# [Data shown]

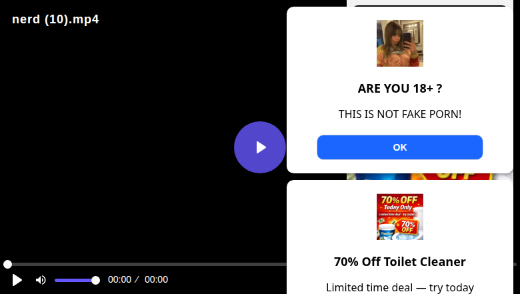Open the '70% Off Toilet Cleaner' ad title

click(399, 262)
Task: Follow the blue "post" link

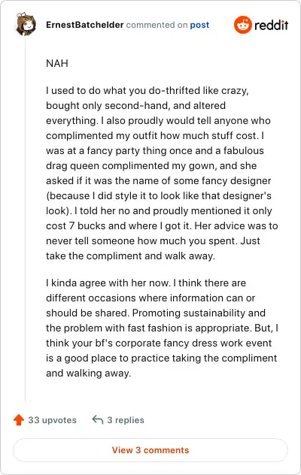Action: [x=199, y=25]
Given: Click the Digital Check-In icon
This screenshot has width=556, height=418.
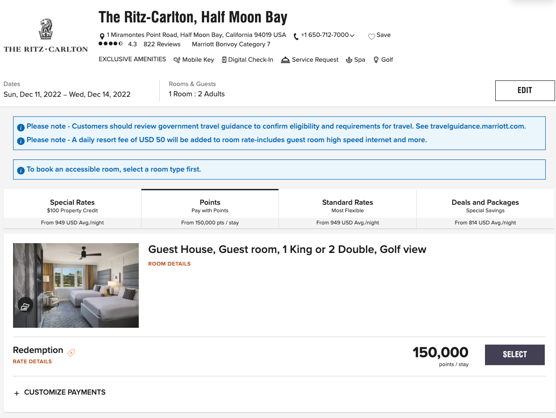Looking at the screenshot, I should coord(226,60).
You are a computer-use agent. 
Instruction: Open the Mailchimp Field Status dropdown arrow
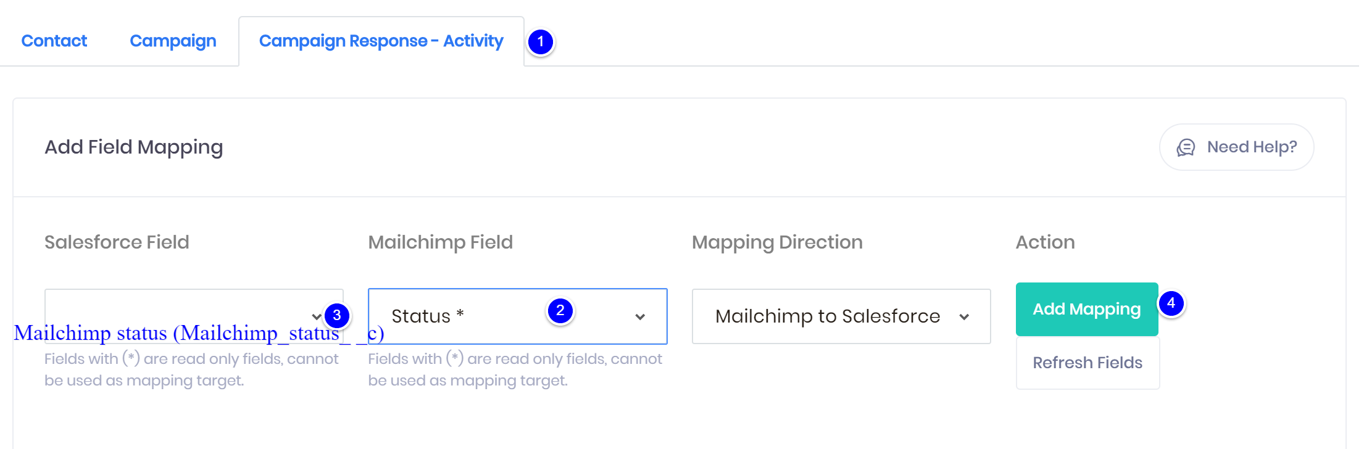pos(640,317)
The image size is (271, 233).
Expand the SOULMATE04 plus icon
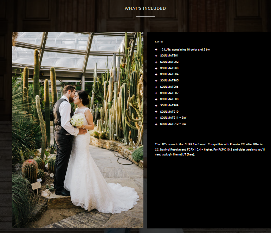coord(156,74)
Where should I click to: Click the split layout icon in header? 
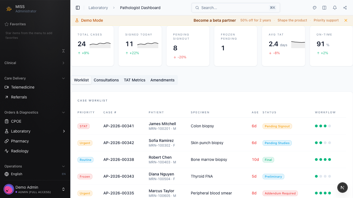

---

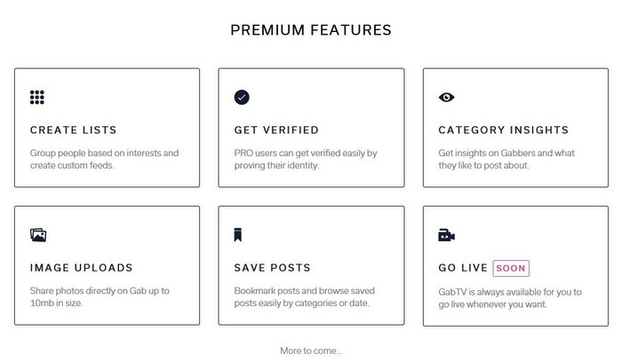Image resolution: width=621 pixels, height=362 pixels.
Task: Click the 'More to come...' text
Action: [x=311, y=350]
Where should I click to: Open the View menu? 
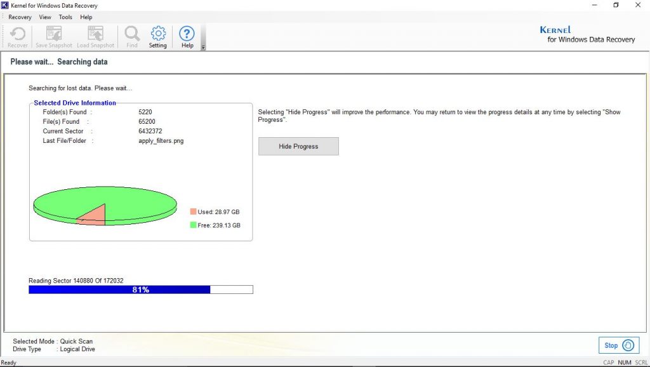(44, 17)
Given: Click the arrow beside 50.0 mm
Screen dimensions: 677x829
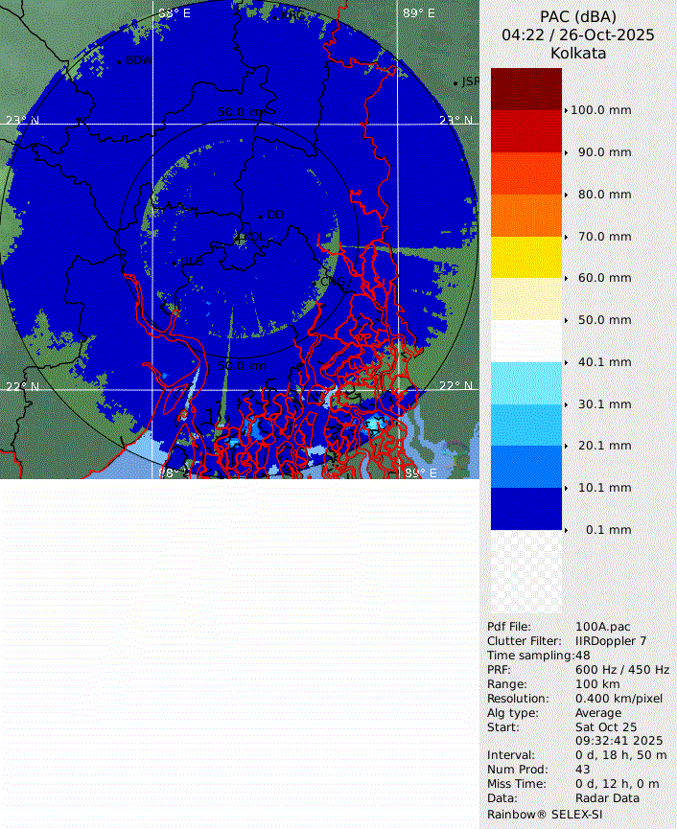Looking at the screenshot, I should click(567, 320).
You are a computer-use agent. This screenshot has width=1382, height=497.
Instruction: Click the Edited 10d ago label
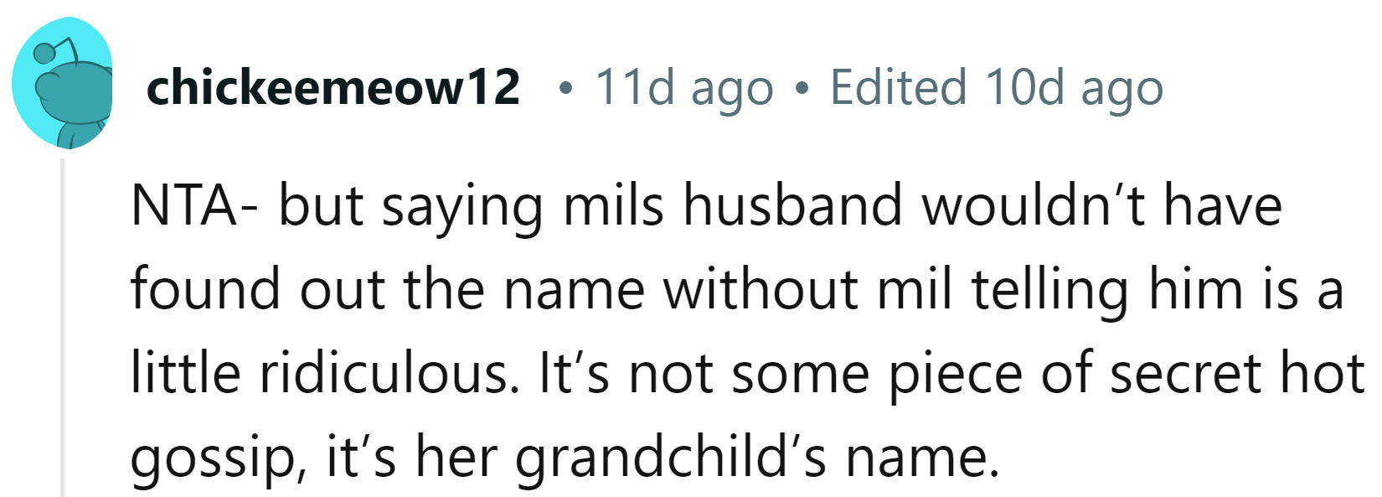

# [Requirement]
Look above for the line containing "Given: Click the arrow beside 50.0 mm", then copy exactly from it through the line containing "Instruction: Click the Edited 10d ago label", keeping both and leaving out pictures. Add nothing else.

# [The completed task]
Given: Click the arrow beside 50.0 mm
Screen dimensions: 677x829
Looking at the screenshot, I should click(567, 320).
You are a computer-use agent. This screenshot has width=1382, height=497.
Instruction: Click the Edited 10d ago label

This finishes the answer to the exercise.